The least expensive way to clean your records is by purchasing a kit that includes cleaning fluid and a record-cleaning brush, such as the $20 RCA Discwasher D4 package. First, put a few drops of the fluid on the front edge of the brush, and use the bottom of the fluid bottle to spread the fluid evenly across the edge. After putting the record on your turntable and placing the brush gently on the record with the front edge tilted toward the grooves, turn the record a couple of times manually, then dry it off by spinning the record against the rear edge of the pad. It works fairly well, but I noticed a significant improvement when I switched to the Spin-Clean machine, which starts at $80.
The Spin-Clean is a long, thin plastic bathtub made just for your records. Fill the tub with warm water and a splash of cleaning fluid, then slide the record between the Spin-Clean brushes. Rollers hold the record in place so it aligns with the brushes and the label stays dry. Spin the record three times, dry it with the supplied super-soft cloth and you’re done. I immediately heard clearer sound and fewer pops and clicks in my records after I bought the Spin-Clean. Note that the cleaning fluid doesn’t work on 78-rpm Shellac records, but for those you can use a non-alcohol-based fluid or water.
The downside of the Spin-Clean is that every time I use it, I end up with a couple dozen records leaned against my living room wall to dry; the supplied cloth never quite does the job. The solution is a vacuum-equipped record-cleaning machine, which thoroughly removes moisture from the record after cleaning. These run from $485 for the Nitty Gritty Model 1.0 to $4,000 for the Clearaudio Double Matrix Professional, the main difference being in the level of automation. For example, some spin the record for you (the Double Matrix) while others require you spin the record manually (the Model 1.0). For serious collectors with thousands of records, one of these machines can be a great investment because of the time and mess it’ll save.
I clean all used records after I buy them, but following that I rarely clean them again. However, most of my records get played no more than half a dozen times a year. If you have favorites you spin over and over, you’ll probably want to clean them more often.
You often need to sweep the dust off your records, though, and for that a dry record-cleaning brush does the trick. The one stipulation is that it should have carbon-fiber bristles, which are fine enough to get into the grooves and don’t build up a static charge. I use the $30 Hunt EDA Mark 6 brush, primarily because all the other vinyl fanatics I know use it.

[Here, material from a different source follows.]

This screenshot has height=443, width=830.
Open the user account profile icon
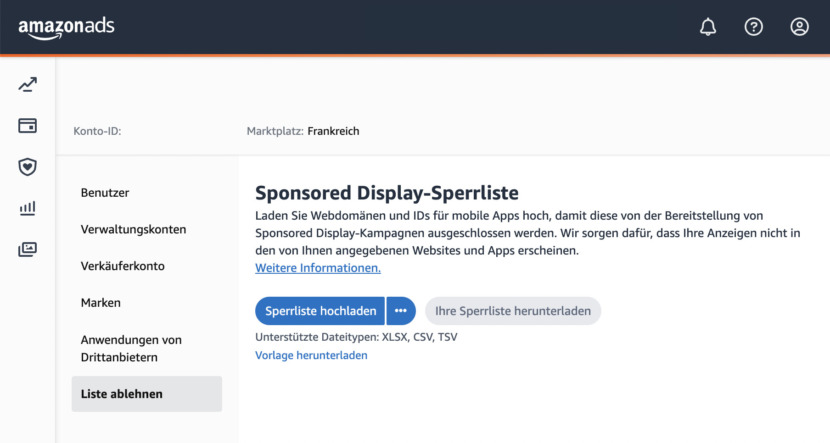pos(799,26)
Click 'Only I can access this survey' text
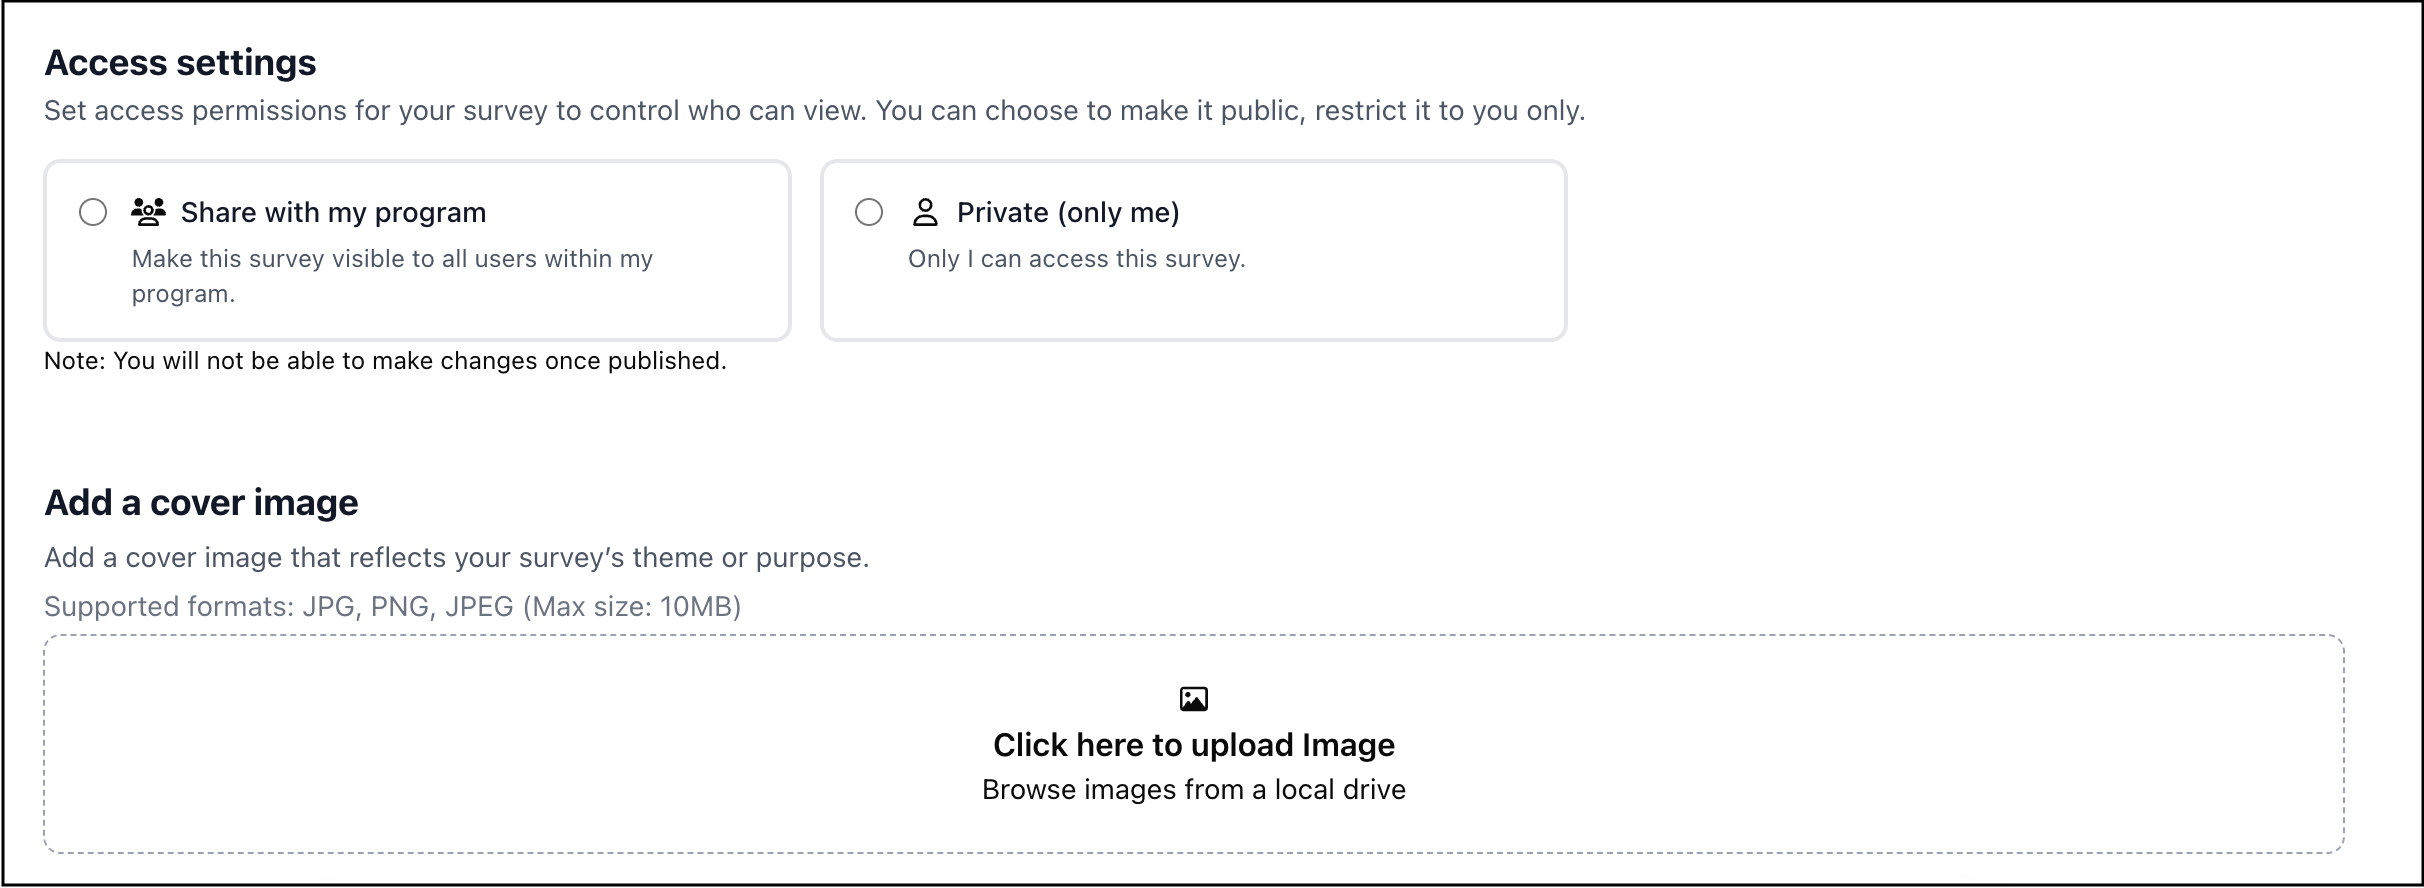Viewport: 2424px width, 888px height. tap(1076, 259)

Once your records are clean, you want to keep them that way-and keep them from warping, too. The number one tip for record storage, one that I see so many music fans violating, is to store your records standing straight up, not flat. This is the best way to keep them from warping, and it also makes it easier to find the record you want.
Some vinyl neophytes discard the inner paper sleeve that protects the record. This is a big mistake, because moving a bare record in and out of the cardboard outer sleeve can scratch it. Of course, a lot of people lose the sleeves, and a lot of used records don’t have them. That’s why one of the first purchases any jazz vinyl fan should make is a pack of replacement sleeves. There are several varieties available; I prefer nice, stiff paper sleeves with plastic linings, which typically cost about $20 for a pack of 50.
It goes without saying that you should store your records away from direct sunlight and any source of heat, such as a radiator or vent. Otherwise, if you keep ’em clean, keep ’em straight and keep ’em sleeved, your records should still be sounding great long after you’ve followed Bird and Miles into the great beyond.